* Task instructions
All the lines below need retyping exactly, apart from the images.

[[ Exercise data open ]]

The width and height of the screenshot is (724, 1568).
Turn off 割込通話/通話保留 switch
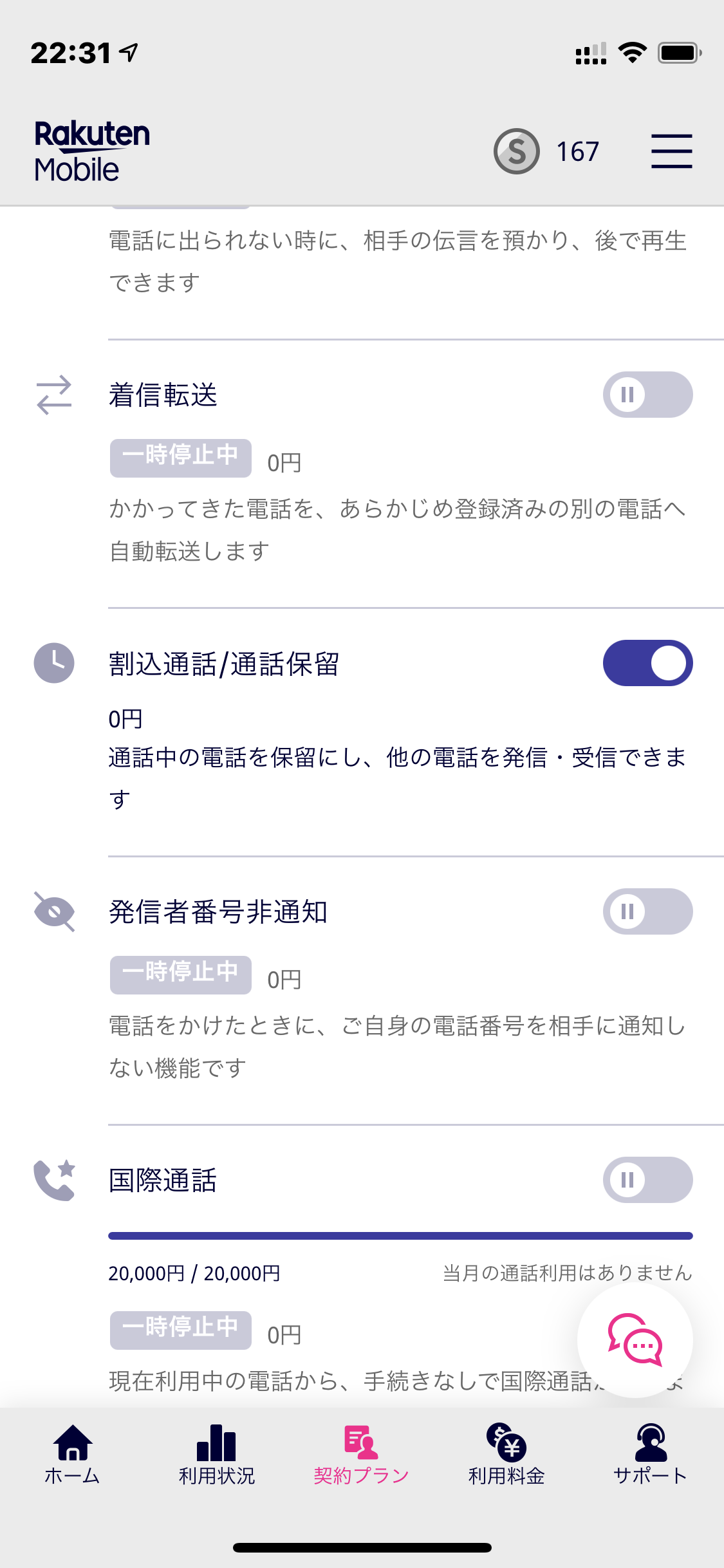647,663
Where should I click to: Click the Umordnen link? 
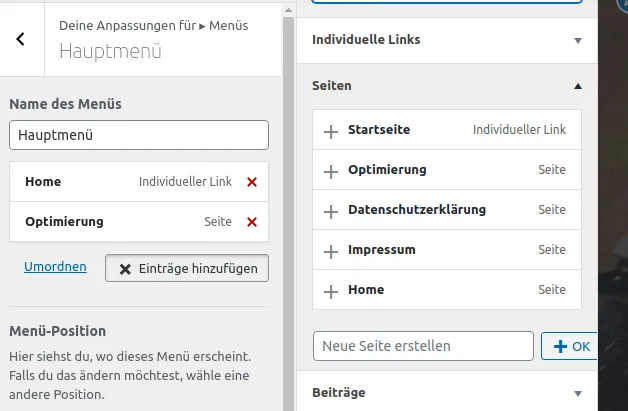[x=55, y=267]
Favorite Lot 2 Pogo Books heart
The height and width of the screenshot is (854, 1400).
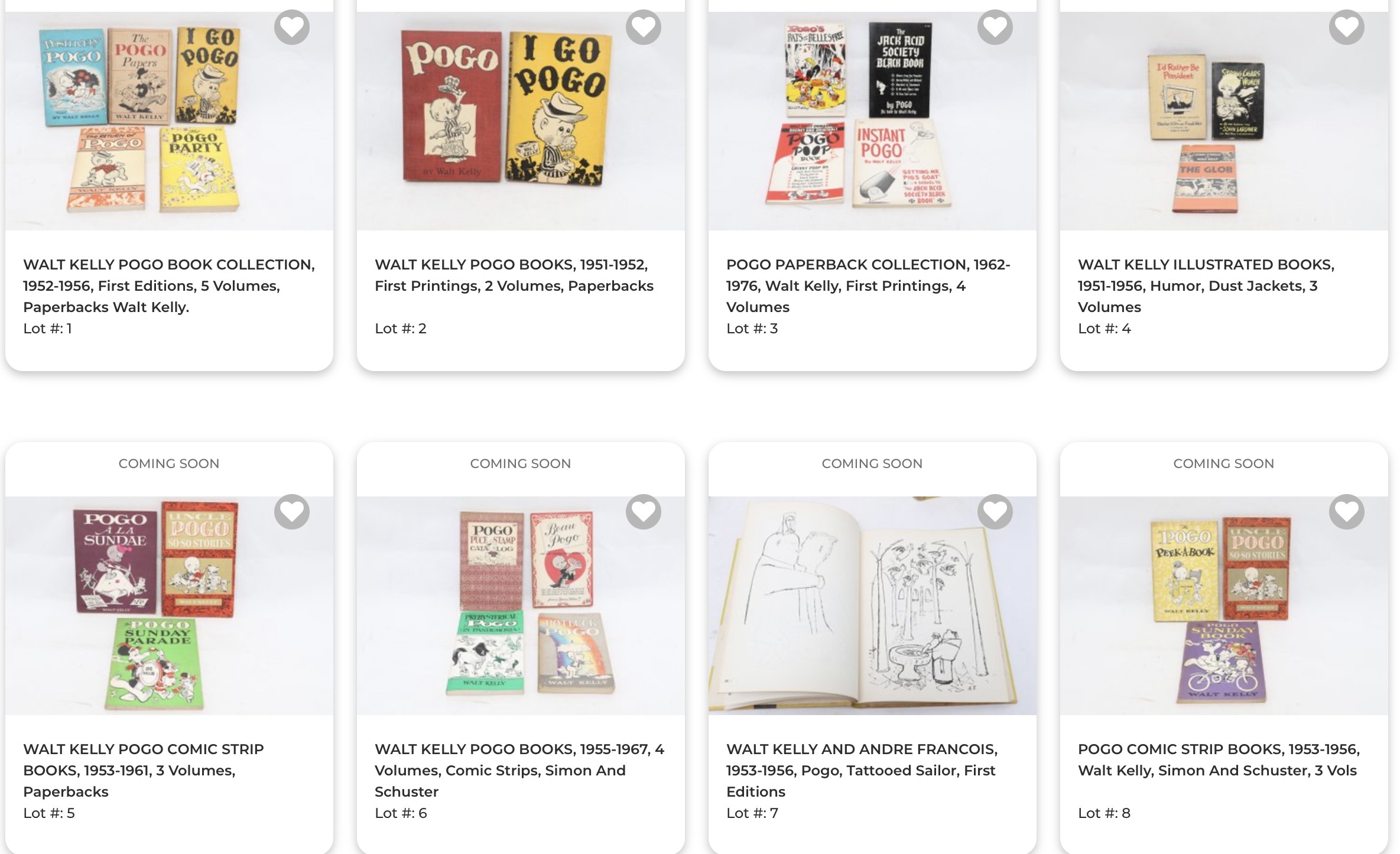643,27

[[ Exercise data closed ]]

* Solution
The width and height of the screenshot is (724, 1568).
Turn off 割込通話/通話保留 switch
647,663
Where should I click to: Click the Umordnen link? 
[x=55, y=267]
Favorite Lot 2 Pogo Books heart
The height and width of the screenshot is (854, 1400).
643,27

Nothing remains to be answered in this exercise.